They had started walking again. Sally didn't know where to, but she was too exhausted to ask. She realized that in nightmares it was nearly impossible to get to where you wanted to be and that the sluggishness she felt might be a reflection of that. Maybe if she didn't want to be anywhere, it would be easier to get there.
“Don't drag your feet,” Daisy Chain told her. He had his hands in his pockets and his head down as if trudging through a strong wind.
—but there was no wind. The sidewalk they were on had broken up and turned into rocks and stones and twigs and dirt and it was now a path through a forest with trickling stream.
“I can take you home,” Daisy Chain said, after a while.
Sally perked up. “You can?” She was about to hug him.

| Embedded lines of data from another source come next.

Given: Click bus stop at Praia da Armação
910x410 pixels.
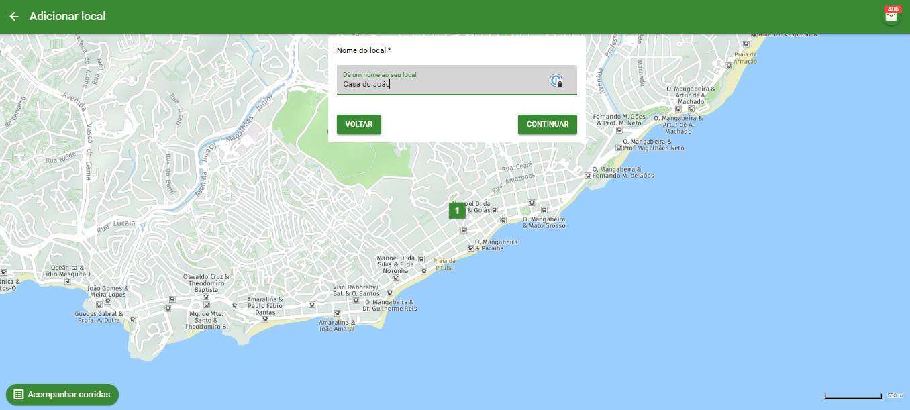Looking at the screenshot, I should (x=729, y=65).
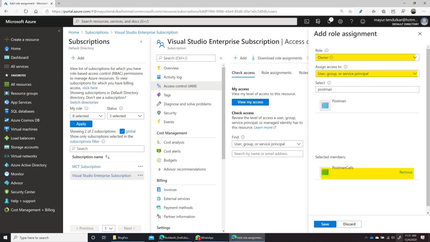Open Cloud Shell from the top bar

point(307,21)
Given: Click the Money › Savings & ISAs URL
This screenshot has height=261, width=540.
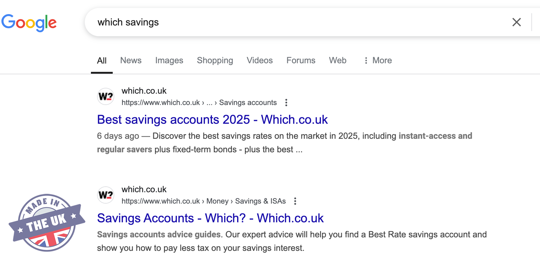Looking at the screenshot, I should coord(203,201).
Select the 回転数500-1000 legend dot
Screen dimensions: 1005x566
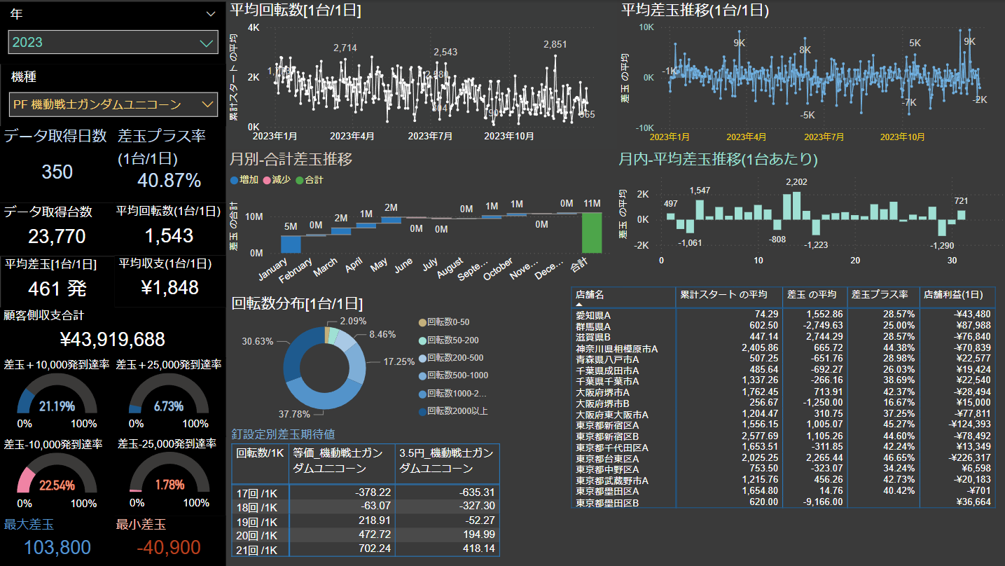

Her arms were already stretched out. “Wait. What about the guys that are after me?”
“They'll still be after you. I'll try to find them here before you need to sleep again.”
“What if you can't?”
“Then you'll just have to try to remember – and run.”
Sally thought it over. “So... say I do go back. When I sleep I come back here?”
“To Nod. When you wake up, first thing, draw a picture. A place in Nod. Not the one we were attacked in. Somewhere where you felt safe.”
Sally wanted to say that she hadn't felt safe since seeing Daisy Chain beckoning her into a dark alley, but what she blurted out instead was, “I can't draw!”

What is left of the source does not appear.